If you want to apply this approach in your own project, a few practical considerations:
Patch Maintenance
The patch does string replacement on minified code, not by line number. Running it via postinstall script after npm install is sufficient. After each SDK upgrade, verify the patch can still be applied — grep the new cli.js / sdk.mjs for the anchor strings and confirm the target function is still present. In practice this takes about 15–30 minutes.
Fallback Strategy
Recommended: V2 persistent session as the primary path, V1 query() as fallback. V2 is an alpha API with no stability guarantees, so a downgrade path is necessary. New sessions (no resume) can use V1 — persistent sessions are not needed there.
Memory
Each V2 session is a long-lived node process consuming roughly 100–200MB of RAM. If you manage many sessions simultaneously, plan for idle timeouts and session reclamation. If the process is killed or the application restarts, the session disappears and the next message needs to rebuild the cache.

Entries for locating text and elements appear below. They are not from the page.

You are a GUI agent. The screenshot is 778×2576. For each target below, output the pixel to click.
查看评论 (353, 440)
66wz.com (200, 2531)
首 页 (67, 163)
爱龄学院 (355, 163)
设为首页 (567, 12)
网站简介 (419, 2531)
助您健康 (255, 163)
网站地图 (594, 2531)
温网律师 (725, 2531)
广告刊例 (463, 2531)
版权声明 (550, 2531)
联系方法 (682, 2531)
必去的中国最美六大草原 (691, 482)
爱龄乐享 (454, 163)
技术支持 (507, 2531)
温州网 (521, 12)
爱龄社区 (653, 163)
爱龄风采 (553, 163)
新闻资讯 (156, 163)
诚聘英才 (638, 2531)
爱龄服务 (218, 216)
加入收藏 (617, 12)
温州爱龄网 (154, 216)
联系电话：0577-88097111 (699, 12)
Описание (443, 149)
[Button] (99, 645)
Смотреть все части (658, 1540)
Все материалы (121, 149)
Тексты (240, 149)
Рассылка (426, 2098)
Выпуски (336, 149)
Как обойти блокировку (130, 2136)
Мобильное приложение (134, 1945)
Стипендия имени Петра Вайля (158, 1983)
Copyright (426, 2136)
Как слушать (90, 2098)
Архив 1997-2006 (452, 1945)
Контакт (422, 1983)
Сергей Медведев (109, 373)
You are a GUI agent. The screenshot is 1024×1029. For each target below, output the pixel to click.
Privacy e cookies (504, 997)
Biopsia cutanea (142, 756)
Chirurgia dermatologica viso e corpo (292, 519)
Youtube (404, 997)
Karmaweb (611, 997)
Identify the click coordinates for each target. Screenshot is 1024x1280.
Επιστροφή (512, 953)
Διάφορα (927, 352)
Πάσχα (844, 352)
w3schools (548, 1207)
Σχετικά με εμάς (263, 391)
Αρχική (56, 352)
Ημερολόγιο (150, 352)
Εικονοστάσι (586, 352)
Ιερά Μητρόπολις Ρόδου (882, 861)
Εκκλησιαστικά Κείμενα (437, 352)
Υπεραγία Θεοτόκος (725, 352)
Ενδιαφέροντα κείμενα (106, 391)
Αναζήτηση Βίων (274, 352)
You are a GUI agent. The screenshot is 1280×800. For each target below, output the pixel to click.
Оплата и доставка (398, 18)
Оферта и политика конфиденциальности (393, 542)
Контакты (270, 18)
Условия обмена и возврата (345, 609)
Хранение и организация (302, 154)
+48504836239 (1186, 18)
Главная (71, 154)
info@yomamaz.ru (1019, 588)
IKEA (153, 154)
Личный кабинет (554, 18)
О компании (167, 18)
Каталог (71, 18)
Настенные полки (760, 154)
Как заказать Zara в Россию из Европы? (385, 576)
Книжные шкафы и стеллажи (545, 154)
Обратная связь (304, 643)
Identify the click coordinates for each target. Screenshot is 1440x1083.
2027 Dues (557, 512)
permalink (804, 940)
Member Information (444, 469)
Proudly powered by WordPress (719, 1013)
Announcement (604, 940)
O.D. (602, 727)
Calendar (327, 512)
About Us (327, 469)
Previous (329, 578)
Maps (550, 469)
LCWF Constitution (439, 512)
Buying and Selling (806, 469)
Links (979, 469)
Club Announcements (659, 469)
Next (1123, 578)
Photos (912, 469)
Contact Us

Whether to Keep the JSONL Sanitizer
The JSONL pre-processing from Phase 1 showed limited improvement on cache efficiency (the A/B data above confirms this), but it does eliminate file modification diff injections, reducing unnecessary context consumption. Keeping it as an extra layer is fine, but it is not required.
If you are using V1 query() with resume, every message is a cache miss. This is not a bug in your code — it is an architectural consequence of the SDK: every new process spawn reassembles the runtime injections, breaking the cache prefix.
V2 persistent sessions are the only effective solution currently available, but the API is still in alpha and requires patching to be production-usable.
Worth watching: #9769, open since 2025-10, requesting individual system-reminder toggles. If Anthropic ships that feature, or if the V2 API is formalized with complete option support, the patches above become unnecessary.
Until then, monitor your cache efficiency: cacheReadTokens / (inputTokens + cacheReadTokens + cacheCreationTokens). Below 50% means burning money.
If you want to reverse-engineer cli.js yourself: the minified code re-obfuscates variable names on every upgrade, but string constants do not change. Search "was modified, either by the user" to find the file modification injection. Search "Cannot send to closed session" to find the V2 Session class. Search "DISABLE_PROMPT_CACHING" to find the caching toggle. Use these strings as anchors and you can locate the corresponding functions in any version.